HC221H: Eco Literature and the Green Imagination

Professor: Barbara Mossberg

4.00 Credits

  • CRN 21033: Monday & Wednesday, 1000 - 1150 @ CHA 201

The ecological mind is old as the hills, revealed in the extravagant stories first imagined by humanity coming to consciousness on earth. We will be literary detectives, exploring ecological themes in ancient through pre-modern literature, from Gilgamesh through Shakespeare, covering Ovid’s epic Metamorphoses. When did a green imagination appear? How is the concept of “wild” developed in earliest literature and law? When did we feel guilt—and reverence—for the earth? What was earth like as earliest humanity began to understand life? Epic literature is our clue. We are literary archeologists, anthropologists, and geologists looking at epic as artifact, drilling down to our human bedrock conceptions of our natural environment.

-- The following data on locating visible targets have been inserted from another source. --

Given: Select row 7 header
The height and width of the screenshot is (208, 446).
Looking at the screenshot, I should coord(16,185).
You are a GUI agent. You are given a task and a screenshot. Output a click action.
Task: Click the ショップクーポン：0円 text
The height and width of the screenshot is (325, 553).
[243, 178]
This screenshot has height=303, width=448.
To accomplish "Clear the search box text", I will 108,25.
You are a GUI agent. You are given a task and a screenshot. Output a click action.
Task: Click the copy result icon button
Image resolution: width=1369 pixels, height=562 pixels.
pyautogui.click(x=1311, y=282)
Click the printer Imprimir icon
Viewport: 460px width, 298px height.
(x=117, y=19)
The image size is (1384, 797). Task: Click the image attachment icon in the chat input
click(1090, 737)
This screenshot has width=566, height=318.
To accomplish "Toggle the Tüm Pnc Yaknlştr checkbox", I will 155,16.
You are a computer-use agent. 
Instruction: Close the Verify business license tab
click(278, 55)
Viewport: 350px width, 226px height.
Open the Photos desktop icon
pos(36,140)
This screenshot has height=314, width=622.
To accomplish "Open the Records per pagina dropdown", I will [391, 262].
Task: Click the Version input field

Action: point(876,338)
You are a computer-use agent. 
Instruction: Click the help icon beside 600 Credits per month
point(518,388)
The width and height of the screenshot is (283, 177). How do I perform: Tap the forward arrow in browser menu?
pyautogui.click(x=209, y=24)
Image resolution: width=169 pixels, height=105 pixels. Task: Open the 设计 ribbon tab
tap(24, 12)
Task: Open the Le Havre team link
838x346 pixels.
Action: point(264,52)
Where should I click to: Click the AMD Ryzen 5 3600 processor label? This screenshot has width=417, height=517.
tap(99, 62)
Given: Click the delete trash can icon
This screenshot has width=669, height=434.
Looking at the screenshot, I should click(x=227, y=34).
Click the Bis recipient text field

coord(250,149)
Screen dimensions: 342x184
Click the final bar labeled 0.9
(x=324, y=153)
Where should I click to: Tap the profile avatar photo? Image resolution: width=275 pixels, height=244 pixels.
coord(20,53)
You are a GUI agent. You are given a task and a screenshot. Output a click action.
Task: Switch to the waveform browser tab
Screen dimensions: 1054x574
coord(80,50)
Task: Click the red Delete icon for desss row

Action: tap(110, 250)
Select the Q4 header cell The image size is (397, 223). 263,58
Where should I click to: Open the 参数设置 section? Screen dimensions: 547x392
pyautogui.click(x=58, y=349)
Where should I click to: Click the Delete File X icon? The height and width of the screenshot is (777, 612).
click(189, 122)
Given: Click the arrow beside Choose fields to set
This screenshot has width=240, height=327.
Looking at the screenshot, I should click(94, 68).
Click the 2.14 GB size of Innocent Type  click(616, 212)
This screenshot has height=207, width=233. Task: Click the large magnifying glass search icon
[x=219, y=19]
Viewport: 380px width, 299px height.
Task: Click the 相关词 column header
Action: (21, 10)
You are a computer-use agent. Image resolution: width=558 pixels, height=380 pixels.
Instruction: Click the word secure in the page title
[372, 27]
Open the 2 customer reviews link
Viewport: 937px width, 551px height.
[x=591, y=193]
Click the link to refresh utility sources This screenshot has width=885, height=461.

Whether in myths or legends, from trees expressing people to Rome founded by wolves, epic literature is a lens into our understanding of how the environment is conceived and represented in earliest literatureIn the woods, on the wine dark seas, following the yellow brick road to the Emerald City—wildness represented as witches and monsters and beasts and tempters at every bend and even in the mirror: our course explores the power of story to illuminate our lives as a momentous terrifying and terrific learning journey on earth. Just as in today’s culture we say “epic” to mean something enormous, whether a sandwich, a wave, or an adventure, we say “wild” to mean outrageous, large-scale, threatening—greatly strange and strangely great. As individuals and in teams, our class will read and recreate—and argue translations of—a handful of famous pre-modern classic epics featuring Homer’s The Odyssey, with Ovid’s Metamorphoses, Dante’s Divine Comedy, Gilgamesh, Beowulf, and Shakespearian drama, including A Midsummer Night’s Dream. We will investigate epic examples from around the world to construct a global understanding of humanity's understanding of nature.

Tracking today’s “classic” covers of eco epic in literature and film through the lens of our iconic green models, such as Henry David Thoreau’s Walden, Whitman’s Leaves of Grass, and filmed stories such as Wizard of Oz, Disney’s Beauty and the Beast and Into the Woods, and Tarsem’s The Fall, we will engage with the roots of wildness in epic—and the human imagination and conscience in conceiving our world. We will consider whether all literature is eco literature, and towards that end, consider The Great Gatsby and Death of a Salesman; you will be assigned a book report in your field, do a translation in your field, and engage with recent examples of eco literature including Mary Oliver. And yes, we will walk to our own Walden Pond in the dawn, with our journals, as the sun rises!